Speaker of the House sounds like a great job on paper, I grant you. There are awesome perks like a sweet-ass gavel, not having to indulge in a knife fight for the least shitty office spaces with other congresspeople and all that free TV time trying not to fall asleep while photobombing every single State of the Union speech.

Both the role and the power of the office as a prize fluctuate depending on whether or not the speaker's party matches the president's. If they match, you get to preside over a period of furious lawmaking and agenda-setting, working in frantic concert with the executive branch in the two years before the next cycle of elections sees either you or the president thrown out of office by a fickle electorate completely allergic to the idea of functioning, constructive, cooperative government. None of us really pays any attention in civics classes, not because they're usually offered in 12th grade when the American human brain reaches peak ennui, but because the idea of "separation of powers" is something we innately get. Not only get, insist on. Carefully delineated roles laid out in separate articles of the Constitution to guarantee "checks and balances," fine. But what if we had that with just a leeeetle bit of "Real Housewives of Atlanta" thrown in? That's way better TV. And internet. And Thanksgiving Day hate-speech amongst family.

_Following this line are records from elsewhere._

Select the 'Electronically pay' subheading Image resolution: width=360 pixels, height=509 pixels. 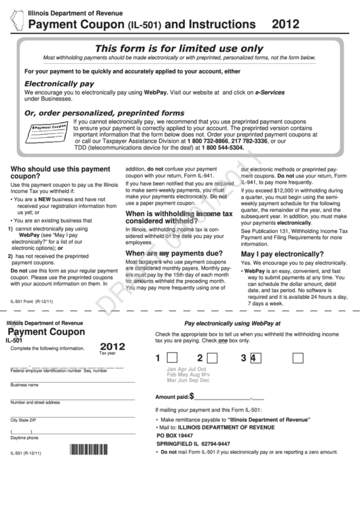[x=59, y=84]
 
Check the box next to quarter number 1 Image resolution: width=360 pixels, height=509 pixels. [x=173, y=357]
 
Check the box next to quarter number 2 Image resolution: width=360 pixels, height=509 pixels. [x=214, y=357]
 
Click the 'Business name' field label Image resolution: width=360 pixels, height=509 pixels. [x=24, y=385]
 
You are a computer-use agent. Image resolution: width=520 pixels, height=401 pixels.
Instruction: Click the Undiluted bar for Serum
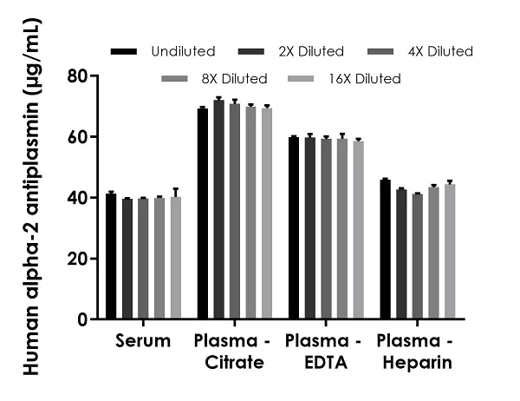pyautogui.click(x=111, y=256)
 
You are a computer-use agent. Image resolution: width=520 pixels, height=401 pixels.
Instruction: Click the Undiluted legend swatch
pyautogui.click(x=127, y=52)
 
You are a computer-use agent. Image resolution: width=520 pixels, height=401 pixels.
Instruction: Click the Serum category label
pyautogui.click(x=143, y=341)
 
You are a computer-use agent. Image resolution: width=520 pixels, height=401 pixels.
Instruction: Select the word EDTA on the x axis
pyautogui.click(x=325, y=364)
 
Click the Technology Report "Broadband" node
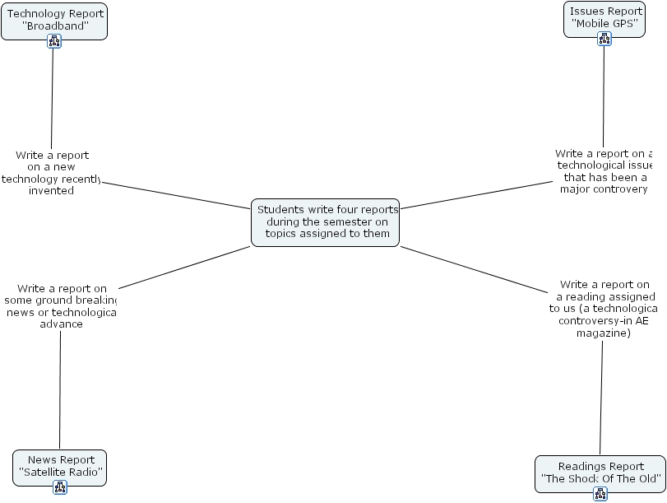pyautogui.click(x=54, y=20)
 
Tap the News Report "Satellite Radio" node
pyautogui.click(x=60, y=466)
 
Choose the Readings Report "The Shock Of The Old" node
pyautogui.click(x=600, y=472)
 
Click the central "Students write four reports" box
pyautogui.click(x=326, y=221)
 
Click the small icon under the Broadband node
pyautogui.click(x=54, y=41)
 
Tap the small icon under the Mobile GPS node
pyautogui.click(x=604, y=39)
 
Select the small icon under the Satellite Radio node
pyautogui.click(x=60, y=487)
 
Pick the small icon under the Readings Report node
pyautogui.click(x=600, y=494)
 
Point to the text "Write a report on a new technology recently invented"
pyautogui.click(x=51, y=173)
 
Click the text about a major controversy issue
pyautogui.click(x=604, y=171)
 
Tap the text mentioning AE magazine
pyautogui.click(x=603, y=309)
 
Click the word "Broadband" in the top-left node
pyautogui.click(x=55, y=26)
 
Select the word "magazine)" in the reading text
pyautogui.click(x=603, y=333)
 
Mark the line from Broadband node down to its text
pyautogui.click(x=53, y=99)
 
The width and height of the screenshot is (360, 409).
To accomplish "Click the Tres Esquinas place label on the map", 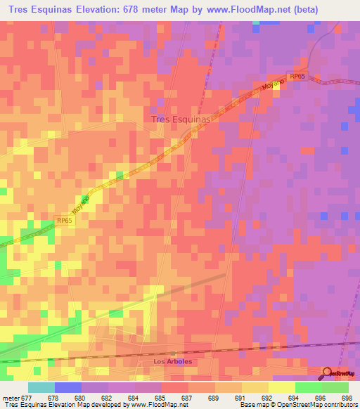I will (x=181, y=119).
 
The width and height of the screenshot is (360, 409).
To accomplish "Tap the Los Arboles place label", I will (x=172, y=361).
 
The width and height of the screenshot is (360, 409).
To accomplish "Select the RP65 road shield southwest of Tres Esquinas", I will (x=65, y=220).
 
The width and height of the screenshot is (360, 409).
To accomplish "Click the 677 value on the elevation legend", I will (x=27, y=398).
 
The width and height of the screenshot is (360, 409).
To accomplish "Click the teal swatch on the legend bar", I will (x=41, y=387).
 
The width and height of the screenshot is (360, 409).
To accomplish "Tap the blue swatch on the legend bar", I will (x=68, y=387).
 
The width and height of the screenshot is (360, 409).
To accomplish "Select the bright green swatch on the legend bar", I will (x=308, y=387).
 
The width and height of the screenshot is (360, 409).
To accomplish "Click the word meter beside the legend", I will (x=11, y=398).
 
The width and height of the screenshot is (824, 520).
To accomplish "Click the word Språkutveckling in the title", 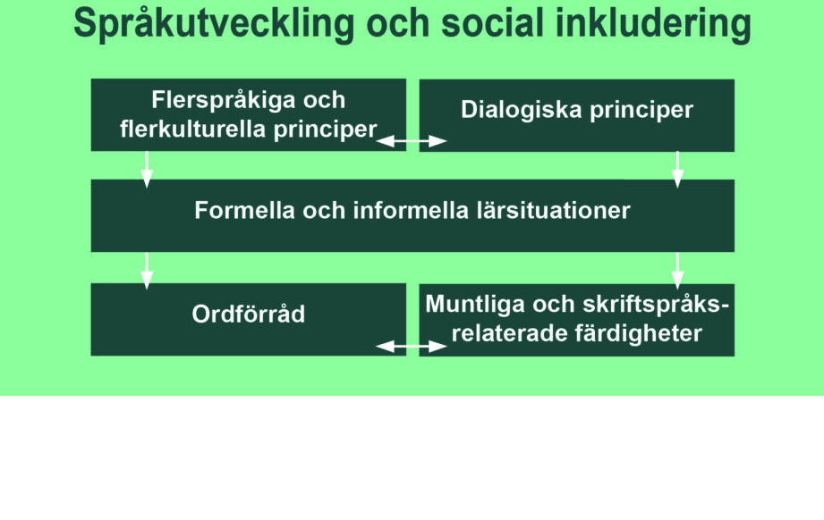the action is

It takes all kinds, too. We’ve had simple one and a Bond villain one and, what hey!, even a lady one once. Wait, lemme re-check... aaaand... yep, just the once.

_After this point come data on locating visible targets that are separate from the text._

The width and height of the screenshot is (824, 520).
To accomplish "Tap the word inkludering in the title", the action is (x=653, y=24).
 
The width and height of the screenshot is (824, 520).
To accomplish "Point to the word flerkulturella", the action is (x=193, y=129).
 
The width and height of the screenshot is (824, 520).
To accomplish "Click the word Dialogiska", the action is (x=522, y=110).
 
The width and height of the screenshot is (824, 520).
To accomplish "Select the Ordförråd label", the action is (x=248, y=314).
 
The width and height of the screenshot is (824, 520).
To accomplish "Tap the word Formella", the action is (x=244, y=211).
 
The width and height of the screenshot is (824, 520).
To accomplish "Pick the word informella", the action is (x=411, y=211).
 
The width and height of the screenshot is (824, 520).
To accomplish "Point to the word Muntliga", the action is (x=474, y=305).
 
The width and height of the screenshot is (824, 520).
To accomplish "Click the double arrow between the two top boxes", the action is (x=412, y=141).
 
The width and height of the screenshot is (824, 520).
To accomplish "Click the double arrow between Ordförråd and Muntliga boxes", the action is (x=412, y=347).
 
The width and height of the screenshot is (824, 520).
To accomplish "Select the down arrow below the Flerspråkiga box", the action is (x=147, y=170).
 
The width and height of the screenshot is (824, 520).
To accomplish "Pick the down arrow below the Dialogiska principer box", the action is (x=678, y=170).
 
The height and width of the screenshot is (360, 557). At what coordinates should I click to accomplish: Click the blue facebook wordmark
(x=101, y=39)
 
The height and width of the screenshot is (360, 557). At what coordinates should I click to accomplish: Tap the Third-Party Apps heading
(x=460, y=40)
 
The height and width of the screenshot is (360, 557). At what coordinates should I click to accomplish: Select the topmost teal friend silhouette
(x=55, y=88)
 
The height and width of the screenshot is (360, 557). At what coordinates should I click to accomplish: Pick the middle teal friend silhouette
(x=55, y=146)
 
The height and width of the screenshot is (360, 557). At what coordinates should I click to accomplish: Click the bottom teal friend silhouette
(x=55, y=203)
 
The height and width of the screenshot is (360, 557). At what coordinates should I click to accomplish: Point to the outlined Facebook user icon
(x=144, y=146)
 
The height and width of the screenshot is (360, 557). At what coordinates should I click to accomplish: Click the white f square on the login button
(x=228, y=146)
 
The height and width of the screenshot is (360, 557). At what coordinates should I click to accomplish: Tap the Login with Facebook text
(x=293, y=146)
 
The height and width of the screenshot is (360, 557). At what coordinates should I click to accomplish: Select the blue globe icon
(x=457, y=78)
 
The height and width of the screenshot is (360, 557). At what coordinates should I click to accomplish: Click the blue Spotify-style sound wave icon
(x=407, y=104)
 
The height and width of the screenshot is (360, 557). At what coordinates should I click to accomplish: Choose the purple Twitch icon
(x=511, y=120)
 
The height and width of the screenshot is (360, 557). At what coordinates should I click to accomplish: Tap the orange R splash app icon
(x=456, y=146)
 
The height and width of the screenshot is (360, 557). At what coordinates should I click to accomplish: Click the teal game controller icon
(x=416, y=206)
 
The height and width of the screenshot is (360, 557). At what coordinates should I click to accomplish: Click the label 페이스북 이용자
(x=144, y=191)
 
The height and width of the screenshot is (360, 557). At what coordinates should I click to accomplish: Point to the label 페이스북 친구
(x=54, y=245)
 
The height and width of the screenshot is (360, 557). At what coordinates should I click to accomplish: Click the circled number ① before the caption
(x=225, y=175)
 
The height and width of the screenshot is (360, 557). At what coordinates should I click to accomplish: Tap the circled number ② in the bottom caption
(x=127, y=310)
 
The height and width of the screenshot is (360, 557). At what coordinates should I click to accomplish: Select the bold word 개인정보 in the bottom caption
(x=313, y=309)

There are drawbacks, though. The main one is: you have to be Speaker of the House. Like the whole time, that's your whole job. You have to corral a bunch of people, all of whom have been tragically encouraged in the exact same farcical megalomania and who are prone if not required by both the very nature of their jobs and the prequalifying narcissism that got them there to be a contrarian pain in the ass. There are 435 congressional districts, all with very different if not diametrically opposed needs. Now in my job (which I not only volunteered by had to fucking campaign for) I have to try to convince them that this bill to cap emissions from coal-burning power plants is something they want? That's a lot of handjobs. Which in congressional terms, often looks like DoD contracts for shipbuilding facilities.

Also, since it's elective, you have to keep in the good graces of these people if you want to maintain your position. That means if the fucking lunatics break out, kill the orderlies and seize the asylum like a pirate ship, you have to be the first one to fashion an eyepatch out of a single-serving applesauce lid and start screaming at your naked shoulder as though there were a parrot there.

Like poor John Boehner now, the SotH with ALL the feelings, has got to roll his ass out there in front of camera, in public, and say he thinks it's a good idea for Congress to sue the president because O'Bummer is, like, so totes out of control with executive orders and we (and this is a real quote) "didn’t elect a monarch or king."

I try to give John Boehner the benefit of the doubt. I know his job is hard. And maybe he's fighting so hard to keep it, compromising his personal integrity or even his ability to simulate human reason in front of other humans, because he knows if he goes, what replaces him is going to be some kind of Tea Party Blackbeard to whom governance is anathema and just got into this whole "public service" thing for the maximal pyrotechnical potentialities. I have to think that. Otherwise the person third in line of succession to the presidency actually believes it's a good idea to attack a whole separate branch of government based on ideas that are disprovable with one visit to snopes.com.